According to the American Cancer Society, about half of all cases of testicular cancer appear in men ages 20-34. And according to the National Cancer Institute, in 2012 there were 8,600 new cases of testicular cancer in the U.S.
TREATING THE CANCER
In the past, when doctors found that a man had testicular cancer, they not only performed an orchiectomy to remove the testicle but they also performed an invasive surgery to remove abdominal lymph nodes, known as retroperitoneal lymph node dissection. The dissection was used as a preventative treatment to ensure that the cancer wouldn’t spread.
Testicular cancer treatments then began to really evolve in the 1980s.
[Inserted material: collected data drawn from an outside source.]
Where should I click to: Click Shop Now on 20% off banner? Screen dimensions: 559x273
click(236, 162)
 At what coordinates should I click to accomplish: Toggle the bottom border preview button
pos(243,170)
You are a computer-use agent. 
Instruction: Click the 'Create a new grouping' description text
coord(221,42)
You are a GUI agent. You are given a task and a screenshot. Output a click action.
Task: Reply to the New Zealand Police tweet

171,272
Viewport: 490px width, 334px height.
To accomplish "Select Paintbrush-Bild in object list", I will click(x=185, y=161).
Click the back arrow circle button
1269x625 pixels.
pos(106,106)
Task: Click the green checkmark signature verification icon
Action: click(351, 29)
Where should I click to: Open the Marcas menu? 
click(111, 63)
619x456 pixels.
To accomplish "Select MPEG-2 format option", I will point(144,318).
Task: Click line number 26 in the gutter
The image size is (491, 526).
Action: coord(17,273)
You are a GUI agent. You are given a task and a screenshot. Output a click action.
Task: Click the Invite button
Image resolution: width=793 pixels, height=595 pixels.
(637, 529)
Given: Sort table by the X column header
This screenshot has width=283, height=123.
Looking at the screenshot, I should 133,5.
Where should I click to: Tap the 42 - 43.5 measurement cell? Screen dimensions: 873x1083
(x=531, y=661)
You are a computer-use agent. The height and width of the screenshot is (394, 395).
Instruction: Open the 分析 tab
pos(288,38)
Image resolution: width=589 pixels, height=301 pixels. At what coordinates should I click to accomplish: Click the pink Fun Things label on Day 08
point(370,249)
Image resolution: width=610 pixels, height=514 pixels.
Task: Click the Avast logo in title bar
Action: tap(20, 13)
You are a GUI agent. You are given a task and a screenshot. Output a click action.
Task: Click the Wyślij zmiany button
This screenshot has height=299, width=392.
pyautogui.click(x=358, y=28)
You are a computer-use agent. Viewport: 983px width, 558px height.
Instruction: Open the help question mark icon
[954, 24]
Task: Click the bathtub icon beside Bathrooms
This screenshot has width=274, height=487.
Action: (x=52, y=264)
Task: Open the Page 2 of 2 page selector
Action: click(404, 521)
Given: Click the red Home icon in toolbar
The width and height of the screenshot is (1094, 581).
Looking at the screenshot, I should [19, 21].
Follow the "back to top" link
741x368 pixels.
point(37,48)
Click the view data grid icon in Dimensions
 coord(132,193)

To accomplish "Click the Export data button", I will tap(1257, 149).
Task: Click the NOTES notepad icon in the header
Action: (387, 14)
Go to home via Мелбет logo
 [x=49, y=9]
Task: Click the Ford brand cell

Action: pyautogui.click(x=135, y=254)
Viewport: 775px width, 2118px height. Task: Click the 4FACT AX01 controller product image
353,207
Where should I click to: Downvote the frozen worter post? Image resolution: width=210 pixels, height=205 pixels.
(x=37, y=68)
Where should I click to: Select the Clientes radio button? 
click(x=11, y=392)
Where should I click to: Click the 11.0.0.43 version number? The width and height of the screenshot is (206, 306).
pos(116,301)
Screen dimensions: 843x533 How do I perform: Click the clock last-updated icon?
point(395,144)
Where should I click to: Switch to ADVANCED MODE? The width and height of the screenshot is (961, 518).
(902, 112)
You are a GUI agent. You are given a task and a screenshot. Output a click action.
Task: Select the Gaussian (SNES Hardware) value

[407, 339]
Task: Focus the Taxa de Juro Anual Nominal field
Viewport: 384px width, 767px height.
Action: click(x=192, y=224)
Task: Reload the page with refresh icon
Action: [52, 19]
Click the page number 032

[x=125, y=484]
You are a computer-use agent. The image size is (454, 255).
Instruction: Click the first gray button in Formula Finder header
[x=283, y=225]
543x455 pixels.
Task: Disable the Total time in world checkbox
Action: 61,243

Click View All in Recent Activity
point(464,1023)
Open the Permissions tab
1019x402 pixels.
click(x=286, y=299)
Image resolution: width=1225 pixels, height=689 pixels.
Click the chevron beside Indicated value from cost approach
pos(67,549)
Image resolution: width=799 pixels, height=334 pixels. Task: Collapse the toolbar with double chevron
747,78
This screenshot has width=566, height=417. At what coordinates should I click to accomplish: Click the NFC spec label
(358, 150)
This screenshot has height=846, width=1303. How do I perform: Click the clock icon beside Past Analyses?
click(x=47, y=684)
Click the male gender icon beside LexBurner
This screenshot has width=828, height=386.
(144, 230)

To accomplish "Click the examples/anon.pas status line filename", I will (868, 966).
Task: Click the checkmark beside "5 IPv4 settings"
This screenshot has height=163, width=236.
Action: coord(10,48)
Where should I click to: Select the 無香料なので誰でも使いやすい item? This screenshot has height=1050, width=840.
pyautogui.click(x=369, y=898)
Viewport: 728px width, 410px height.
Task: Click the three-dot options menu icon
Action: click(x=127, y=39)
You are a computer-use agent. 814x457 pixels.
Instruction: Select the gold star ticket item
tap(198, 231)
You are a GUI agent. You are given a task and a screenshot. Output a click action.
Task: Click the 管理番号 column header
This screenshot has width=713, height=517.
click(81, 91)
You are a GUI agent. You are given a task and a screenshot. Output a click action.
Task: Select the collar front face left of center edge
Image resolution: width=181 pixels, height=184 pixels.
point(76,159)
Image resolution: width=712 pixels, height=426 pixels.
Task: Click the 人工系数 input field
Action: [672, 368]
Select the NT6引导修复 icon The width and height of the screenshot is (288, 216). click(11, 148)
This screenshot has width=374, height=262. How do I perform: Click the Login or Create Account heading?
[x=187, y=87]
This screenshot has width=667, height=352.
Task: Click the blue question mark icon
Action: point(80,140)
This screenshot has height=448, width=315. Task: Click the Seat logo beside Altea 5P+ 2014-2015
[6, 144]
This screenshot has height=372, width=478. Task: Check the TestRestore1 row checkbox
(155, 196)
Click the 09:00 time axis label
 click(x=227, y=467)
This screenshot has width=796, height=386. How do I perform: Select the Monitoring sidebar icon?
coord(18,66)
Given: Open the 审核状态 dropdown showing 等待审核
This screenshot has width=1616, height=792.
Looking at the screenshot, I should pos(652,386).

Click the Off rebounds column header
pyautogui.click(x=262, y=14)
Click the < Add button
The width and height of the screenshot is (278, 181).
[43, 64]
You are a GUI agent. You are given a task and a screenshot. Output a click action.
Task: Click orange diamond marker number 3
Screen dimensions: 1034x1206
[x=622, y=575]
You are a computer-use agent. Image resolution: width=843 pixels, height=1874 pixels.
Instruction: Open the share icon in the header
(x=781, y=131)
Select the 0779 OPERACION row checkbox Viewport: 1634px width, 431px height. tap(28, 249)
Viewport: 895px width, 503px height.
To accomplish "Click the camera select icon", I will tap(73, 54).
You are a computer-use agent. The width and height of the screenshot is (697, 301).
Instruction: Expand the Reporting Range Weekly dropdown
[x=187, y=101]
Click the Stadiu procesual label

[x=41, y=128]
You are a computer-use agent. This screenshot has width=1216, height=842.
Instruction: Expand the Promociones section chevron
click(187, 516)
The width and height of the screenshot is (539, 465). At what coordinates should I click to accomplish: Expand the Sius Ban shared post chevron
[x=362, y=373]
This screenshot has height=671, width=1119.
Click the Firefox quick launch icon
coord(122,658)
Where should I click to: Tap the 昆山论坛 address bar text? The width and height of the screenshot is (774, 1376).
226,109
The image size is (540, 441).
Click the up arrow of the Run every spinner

“In the mid ’80s, as new drugs were developed and tried on different patients, (oncologists) realized that some drugs were exquisitely effective on testicular cancer,” Unger said. “So you could take a patient with testicular cancer that had spread to other parts of the body like the lungs and even the brain and treat them with chemotherapy and it would all go away. That’s sort of the Lance Armstrong story.
“But that doesn’t happen in almost any other cancer,” the doctor warned. “So what is it about the cells that spread and the fact that it started in the testicle that makes this cancer so sensitive to these drugs? Honestly, no one knows.”
Over the past 10 years, another form of treatment has proven to be effective for testicular cancer: surveillance.
If after an orchiectomy, a patient’s blood markers return to normal, and no other masses are observable, data show that about 80 percent of men are already cured, said Unger. While chemotherapy would reduce a person’s chance of the cancer recurring, chemotherapy isn’t healthy for people. So if one can avoid it, physicians generally recommend that he or she should.
Furthermore, in the case of testicular cancer, if the cell growth is spotted early enough, data show that chemotherapy and lymph node dissection surgery are still effective treatments for recurring testicular cancer. For that reason, surveillance requires frequent and regular examinations.
When a testicular cancer patient takes the route of surveillance, he will submit himself to regular blood work, X-rays and CT-scans for five years, but he might be able to avoid chemotherapy or lymph node dissection surgery.